[Stored records]

=-=-=

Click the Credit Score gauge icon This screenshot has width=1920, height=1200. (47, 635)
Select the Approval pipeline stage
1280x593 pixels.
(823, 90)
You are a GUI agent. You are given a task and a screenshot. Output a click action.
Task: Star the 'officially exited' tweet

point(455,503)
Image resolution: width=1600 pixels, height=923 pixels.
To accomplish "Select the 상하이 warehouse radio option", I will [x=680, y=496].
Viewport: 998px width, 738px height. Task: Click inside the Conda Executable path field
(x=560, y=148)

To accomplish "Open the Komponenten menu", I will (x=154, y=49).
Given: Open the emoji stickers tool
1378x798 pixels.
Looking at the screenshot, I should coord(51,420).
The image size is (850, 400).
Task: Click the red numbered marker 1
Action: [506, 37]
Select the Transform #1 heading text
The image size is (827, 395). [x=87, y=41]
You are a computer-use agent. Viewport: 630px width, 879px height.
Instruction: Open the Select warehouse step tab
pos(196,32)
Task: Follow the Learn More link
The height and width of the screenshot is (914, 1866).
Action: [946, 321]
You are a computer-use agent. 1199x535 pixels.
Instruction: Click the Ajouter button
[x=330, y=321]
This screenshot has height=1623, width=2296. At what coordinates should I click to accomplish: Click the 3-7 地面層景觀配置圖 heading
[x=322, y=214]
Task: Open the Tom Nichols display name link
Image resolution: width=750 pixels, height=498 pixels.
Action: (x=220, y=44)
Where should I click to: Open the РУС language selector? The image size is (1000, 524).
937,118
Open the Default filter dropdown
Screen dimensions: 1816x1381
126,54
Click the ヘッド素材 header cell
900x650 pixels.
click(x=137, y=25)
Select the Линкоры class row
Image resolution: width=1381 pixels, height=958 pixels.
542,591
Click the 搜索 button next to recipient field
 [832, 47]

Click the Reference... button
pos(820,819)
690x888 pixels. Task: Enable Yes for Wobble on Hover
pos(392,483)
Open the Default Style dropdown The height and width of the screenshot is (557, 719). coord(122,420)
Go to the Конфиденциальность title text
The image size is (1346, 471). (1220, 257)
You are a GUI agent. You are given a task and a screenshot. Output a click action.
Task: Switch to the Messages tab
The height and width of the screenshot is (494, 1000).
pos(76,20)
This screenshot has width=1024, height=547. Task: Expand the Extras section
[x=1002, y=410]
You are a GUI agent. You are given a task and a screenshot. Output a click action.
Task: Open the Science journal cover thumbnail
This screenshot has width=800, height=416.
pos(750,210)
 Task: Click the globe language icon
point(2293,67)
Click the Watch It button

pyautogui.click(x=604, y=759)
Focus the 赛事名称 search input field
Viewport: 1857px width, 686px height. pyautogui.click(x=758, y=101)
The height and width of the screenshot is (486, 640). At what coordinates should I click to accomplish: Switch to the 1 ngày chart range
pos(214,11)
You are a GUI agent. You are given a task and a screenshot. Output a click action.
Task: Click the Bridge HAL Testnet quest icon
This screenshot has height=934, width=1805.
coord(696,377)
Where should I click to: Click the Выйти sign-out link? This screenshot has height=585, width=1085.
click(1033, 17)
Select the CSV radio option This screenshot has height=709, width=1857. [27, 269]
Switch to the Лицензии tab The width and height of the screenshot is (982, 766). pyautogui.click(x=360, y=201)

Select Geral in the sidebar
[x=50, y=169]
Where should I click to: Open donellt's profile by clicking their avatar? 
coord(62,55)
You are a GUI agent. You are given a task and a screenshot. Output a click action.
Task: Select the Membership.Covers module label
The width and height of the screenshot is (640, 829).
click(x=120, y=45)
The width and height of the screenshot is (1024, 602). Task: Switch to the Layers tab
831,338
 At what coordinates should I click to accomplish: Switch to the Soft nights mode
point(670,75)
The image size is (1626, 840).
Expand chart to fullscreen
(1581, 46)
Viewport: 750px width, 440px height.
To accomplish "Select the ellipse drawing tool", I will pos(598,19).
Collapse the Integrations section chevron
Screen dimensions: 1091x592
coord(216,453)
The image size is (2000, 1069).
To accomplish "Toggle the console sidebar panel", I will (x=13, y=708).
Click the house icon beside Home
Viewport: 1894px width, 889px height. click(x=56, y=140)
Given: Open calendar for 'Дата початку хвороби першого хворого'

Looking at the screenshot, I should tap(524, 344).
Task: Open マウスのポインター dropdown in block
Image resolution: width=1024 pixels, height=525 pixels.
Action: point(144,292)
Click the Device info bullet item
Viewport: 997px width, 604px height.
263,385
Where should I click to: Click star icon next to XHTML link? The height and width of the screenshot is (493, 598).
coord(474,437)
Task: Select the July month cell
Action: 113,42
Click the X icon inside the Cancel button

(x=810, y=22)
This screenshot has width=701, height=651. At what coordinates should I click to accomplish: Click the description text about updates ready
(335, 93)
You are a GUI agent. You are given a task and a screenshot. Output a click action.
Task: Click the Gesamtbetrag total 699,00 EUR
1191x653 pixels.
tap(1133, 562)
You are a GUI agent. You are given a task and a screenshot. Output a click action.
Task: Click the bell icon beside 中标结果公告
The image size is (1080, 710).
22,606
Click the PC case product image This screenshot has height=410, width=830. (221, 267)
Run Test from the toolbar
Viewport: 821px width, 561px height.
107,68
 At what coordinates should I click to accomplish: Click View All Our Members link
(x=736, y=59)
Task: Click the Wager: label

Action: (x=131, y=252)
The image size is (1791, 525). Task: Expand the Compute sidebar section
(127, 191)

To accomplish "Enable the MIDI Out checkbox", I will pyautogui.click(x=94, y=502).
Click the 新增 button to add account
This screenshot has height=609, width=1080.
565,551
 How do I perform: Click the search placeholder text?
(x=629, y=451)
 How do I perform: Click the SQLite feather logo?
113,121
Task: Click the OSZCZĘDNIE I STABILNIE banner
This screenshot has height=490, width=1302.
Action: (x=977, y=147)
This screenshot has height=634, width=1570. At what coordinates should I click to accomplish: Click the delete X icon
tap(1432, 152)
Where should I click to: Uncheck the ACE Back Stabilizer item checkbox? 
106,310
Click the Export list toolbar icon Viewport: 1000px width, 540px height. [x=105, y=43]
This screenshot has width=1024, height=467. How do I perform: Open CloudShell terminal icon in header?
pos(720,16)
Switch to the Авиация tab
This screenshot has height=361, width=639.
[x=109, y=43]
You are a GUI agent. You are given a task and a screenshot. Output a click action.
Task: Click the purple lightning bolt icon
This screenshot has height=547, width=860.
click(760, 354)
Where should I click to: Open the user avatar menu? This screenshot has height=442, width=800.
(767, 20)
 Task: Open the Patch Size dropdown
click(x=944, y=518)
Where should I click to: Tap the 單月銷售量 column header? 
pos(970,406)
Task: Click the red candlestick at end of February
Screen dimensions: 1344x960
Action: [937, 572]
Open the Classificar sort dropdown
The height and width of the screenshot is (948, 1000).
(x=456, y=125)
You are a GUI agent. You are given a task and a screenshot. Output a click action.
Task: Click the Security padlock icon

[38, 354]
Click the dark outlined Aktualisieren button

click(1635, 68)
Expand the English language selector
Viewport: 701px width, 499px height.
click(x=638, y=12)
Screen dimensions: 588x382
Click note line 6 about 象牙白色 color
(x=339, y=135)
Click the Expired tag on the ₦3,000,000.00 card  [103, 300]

=-=-=

# YOUR OBJECTIVE:
Each record above should be returned exactly as written.

# REPLY TO THE EXERCISE:
Click the Credit Score gauge icon This screenshot has width=1920, height=1200. (47, 635)
Select the Approval pipeline stage
1280x593 pixels.
(823, 90)
You are a GUI agent. You are given a task and a screenshot. Output a click action.
Task: Star the 'officially exited' tweet

point(455,503)
Image resolution: width=1600 pixels, height=923 pixels.
To accomplish "Select the 상하이 warehouse radio option", I will [x=680, y=496].
Viewport: 998px width, 738px height. Task: Click inside the Conda Executable path field
(x=560, y=148)

To accomplish "Open the Komponenten menu", I will (x=154, y=49).
Given: Open the emoji stickers tool
1378x798 pixels.
Looking at the screenshot, I should coord(51,420).
The image size is (850, 400).
Task: Click the red numbered marker 1
Action: [506, 37]
Select the Transform #1 heading text
The image size is (827, 395). [x=87, y=41]
You are a computer-use agent. Viewport: 630px width, 879px height.
Instruction: Open the Select warehouse step tab
pos(196,32)
Task: Follow the Learn More link
The height and width of the screenshot is (914, 1866).
Action: [946, 321]
You are a computer-use agent. 1199x535 pixels.
Instruction: Click the Ajouter button
[x=330, y=321]
This screenshot has height=1623, width=2296. At what coordinates should I click to accomplish: Click the 3-7 地面層景觀配置圖 heading
[x=322, y=214]
Task: Open the Tom Nichols display name link
Image resolution: width=750 pixels, height=498 pixels.
Action: (x=220, y=44)
Where should I click to: Open the РУС language selector? The image size is (1000, 524).
937,118
Open the Default filter dropdown
Screen dimensions: 1816x1381
126,54
Click the ヘッド素材 header cell
900x650 pixels.
click(x=137, y=25)
Select the Линкоры class row
Image resolution: width=1381 pixels, height=958 pixels.
542,591
Click the 搜索 button next to recipient field
 [832, 47]

Click the Reference... button
pos(820,819)
690x888 pixels. Task: Enable Yes for Wobble on Hover
pos(392,483)
Open the Default Style dropdown The height and width of the screenshot is (557, 719). coord(122,420)
Go to the Конфиденциальность title text
The image size is (1346, 471). (1220, 257)
You are a GUI agent. You are given a task and a screenshot. Output a click action.
Task: Switch to the Messages tab
The height and width of the screenshot is (494, 1000).
pos(76,20)
This screenshot has width=1024, height=547. Task: Expand the Extras section
[x=1002, y=410]
You are a GUI agent. You are given a task and a screenshot. Output a click action.
Task: Open the Science journal cover thumbnail
This screenshot has width=800, height=416.
pos(750,210)
 Task: Click the globe language icon
point(2293,67)
Click the Watch It button

pyautogui.click(x=604, y=759)
Focus the 赛事名称 search input field
Viewport: 1857px width, 686px height. pyautogui.click(x=758, y=101)
The height and width of the screenshot is (486, 640). At what coordinates should I click to accomplish: Switch to the 1 ngày chart range
pos(214,11)
You are a GUI agent. You are given a task and a screenshot. Output a click action.
Task: Click the Bridge HAL Testnet quest icon
This screenshot has height=934, width=1805.
coord(696,377)
Where should I click to: Click the Выйти sign-out link? This screenshot has height=585, width=1085.
click(1033, 17)
Select the CSV radio option This screenshot has height=709, width=1857. [27, 269]
Switch to the Лицензии tab The width and height of the screenshot is (982, 766). pyautogui.click(x=360, y=201)

Select Geral in the sidebar
[x=50, y=169]
Where should I click to: Open donellt's profile by clicking their avatar? 
coord(62,55)
You are a GUI agent. You are given a task and a screenshot. Output a click action.
Task: Select the Membership.Covers module label
The width and height of the screenshot is (640, 829).
click(x=120, y=45)
The width and height of the screenshot is (1024, 602). Task: Switch to the Layers tab
831,338
 At what coordinates should I click to accomplish: Switch to the Soft nights mode
point(670,75)
The image size is (1626, 840).
Expand chart to fullscreen
(1581, 46)
Viewport: 750px width, 440px height.
To accomplish "Select the ellipse drawing tool", I will pos(598,19).
Collapse the Integrations section chevron
Screen dimensions: 1091x592
coord(216,453)
The image size is (2000, 1069).
To accomplish "Toggle the console sidebar panel", I will (x=13, y=708).
Click the house icon beside Home
Viewport: 1894px width, 889px height. click(x=56, y=140)
Given: Open calendar for 'Дата початку хвороби першого хворого'

Looking at the screenshot, I should tap(524, 344).
Task: Open マウスのポインター dropdown in block
Image resolution: width=1024 pixels, height=525 pixels.
Action: point(144,292)
Click the Device info bullet item
Viewport: 997px width, 604px height.
263,385
Where should I click to: Click star icon next to XHTML link? The height and width of the screenshot is (493, 598).
coord(474,437)
Task: Select the July month cell
Action: 113,42
Click the X icon inside the Cancel button

(x=810, y=22)
This screenshot has width=701, height=651. At what coordinates should I click to accomplish: Click the description text about updates ready
(335, 93)
You are a GUI agent. You are given a task and a screenshot. Output a click action.
Task: Click the Gesamtbetrag total 699,00 EUR
1191x653 pixels.
tap(1133, 562)
You are a GUI agent. You are given a task and a screenshot. Output a click action.
Task: Click the bell icon beside 中标结果公告
The image size is (1080, 710).
22,606
Click the PC case product image This screenshot has height=410, width=830. (221, 267)
Run Test from the toolbar
Viewport: 821px width, 561px height.
107,68
 At what coordinates should I click to accomplish: Click View All Our Members link
(x=736, y=59)
Task: Click the Wager: label

Action: (x=131, y=252)
The image size is (1791, 525). Task: Expand the Compute sidebar section
(127, 191)

To accomplish "Enable the MIDI Out checkbox", I will pyautogui.click(x=94, y=502).
Click the 新增 button to add account
This screenshot has height=609, width=1080.
565,551
 How do I perform: Click the search placeholder text?
(x=629, y=451)
 How do I perform: Click the SQLite feather logo?
113,121
Task: Click the OSZCZĘDNIE I STABILNIE banner
This screenshot has height=490, width=1302.
Action: (x=977, y=147)
This screenshot has height=634, width=1570. At what coordinates should I click to accomplish: Click the delete X icon
tap(1432, 152)
Where should I click to: Uncheck the ACE Back Stabilizer item checkbox? 
106,310
Click the Export list toolbar icon Viewport: 1000px width, 540px height. [x=105, y=43]
This screenshot has width=1024, height=467. How do I perform: Open CloudShell terminal icon in header?
pos(720,16)
Switch to the Авиация tab
This screenshot has height=361, width=639.
[x=109, y=43]
You are a GUI agent. You are given a task and a screenshot. Output a click action.
Task: Click the purple lightning bolt icon
This screenshot has height=547, width=860.
click(760, 354)
Where should I click to: Open the user avatar menu? This screenshot has height=442, width=800.
(767, 20)
 Task: Open the Patch Size dropdown
click(x=944, y=518)
Where should I click to: Tap the 單月銷售量 column header? 
pos(970,406)
Task: Click the red candlestick at end of February
Screen dimensions: 1344x960
Action: [937, 572]
Open the Classificar sort dropdown
The height and width of the screenshot is (948, 1000).
(x=456, y=125)
You are a GUI agent. You are given a task and a screenshot. Output a click action.
Task: Click the Security padlock icon

[38, 354]
Click the dark outlined Aktualisieren button

click(1635, 68)
Expand the English language selector
Viewport: 701px width, 499px height.
click(x=638, y=12)
Screen dimensions: 588x382
Click note line 6 about 象牙白色 color
(x=339, y=135)
Click the Expired tag on the ₦3,000,000.00 card  [103, 300]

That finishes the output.